I think that every Database Administrator needs to read the article “Opinion: No more excuses for SQL injection attacks” and send it out to every application developer they know. I hate SPAM as much as the next guy but I think it is justified in this case. I am dead serious.
We, the database people of all walks of life (DB2, Oracle, SQL Server …), have been talking about the benefits of using parameters in the queries instead of literal values for years. The main message has been “performance”. Most DBMS will perform much better and will use less server resources processing queries that have parameters instead of queries that have literal values in them instead. The reason is very simple.

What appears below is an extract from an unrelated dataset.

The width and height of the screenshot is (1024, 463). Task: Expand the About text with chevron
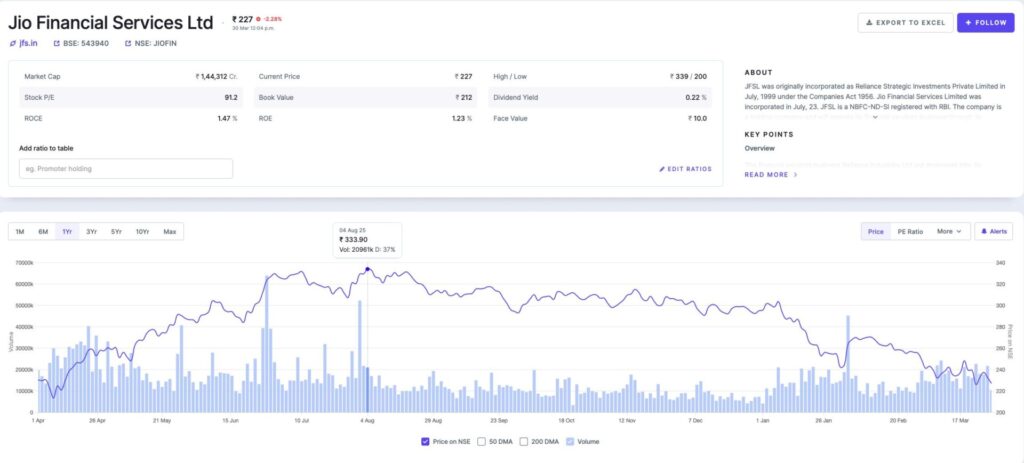[875, 116]
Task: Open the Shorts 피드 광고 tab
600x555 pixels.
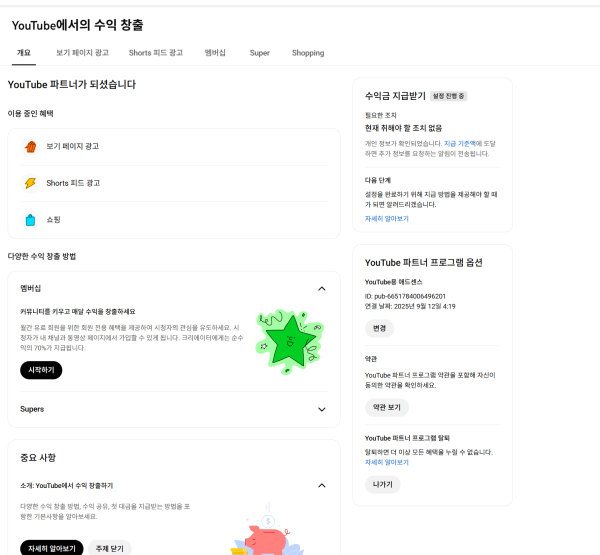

Good DBMS will compile an SQL statement once and will cache it so that the next time it sees the same statement it would not have to waste time and resources compiling/preparing the same statement and would pull query execution plan from the cache. The problem is that when SQL statements use literal values instead of parameters matching incoming statements to what is already in the statement cache becomes a much more difficult task for the database to do well. Consider this simple SQL that uses literal value for my last name:
select * from EMPLOYEE where LASTNAME='Katsnelson'
Once the database sees this SQL statement it will compile it and save it in the statement cache (EDM Pool for those of you on DB2 for z/OS). Let’s say a query for another employee comes along:
select * from EMPLOYEE where LASTNAME='Ahuja'
Because the queries don’t look exactly the same, the cache matching algorithm will have a very hard time understanding that this is exactly the same query and most DBMS will compile it again and will store it in the statement cache as well. So, you get a double hit of bad news:
- your server will keep compiling the same statement over and over again, and
- you keep wasting precious memory to hold more and more copies of the same statement in the cache
I said “most DBMS” because DB2 9.7 and DB2 Connect 9.7 (makes this feature available for DB2 for z/OS and DB2 for i5/OS) have a new feature called Statement Concentrator. The name does not really explain what this feature does so I will try to clarify. Basically, Statement Concentrator will intercept and change the statement text to match similar statement that is already in the cache.
So, there is no reason for me to get hot under the collar about use of literal values in SQL? Not so fast. Statement Concentrator tries to do a good thing but it has some limitations and drawbacks. First of all, it is not enabled by default and either a DBA or a programmer has to enable it on either the client (recommended) or on the server. Once enabled, it will inspect all SQL that is coming across and this will have some overhead. This overhead is minimal and is well justified by the savings in statement compilation but it is there. Also, in its current (v9.7) form, it will only save 100000 literal values and anything above will go through and cause statement to be compiled again. (I stand corrected; this restriction was present in the beta but has since been lifted). Last but not least, if the statement contains any parameters, DB2 will not substitute any literals i.e. statements with both parameters and literals do not benefit from the Statement Concentrator. This is why I am not describing Statement Concentrator as the “new cool feature in DB2 9.7“. I think it still needs a bit of polish before I’d call it “new cool feature”.
Now, if your application developer made a very simple change and coded a parameterized query like so:
Select * from EMPLOYEE where LASTNAME = ?
the life would be so much better. The article shows how easy to do it in Java but the same easy facility is available in most programming languages. DB2 (and other DBMS) could cache the statements and avoid the penalty associated with using literal values.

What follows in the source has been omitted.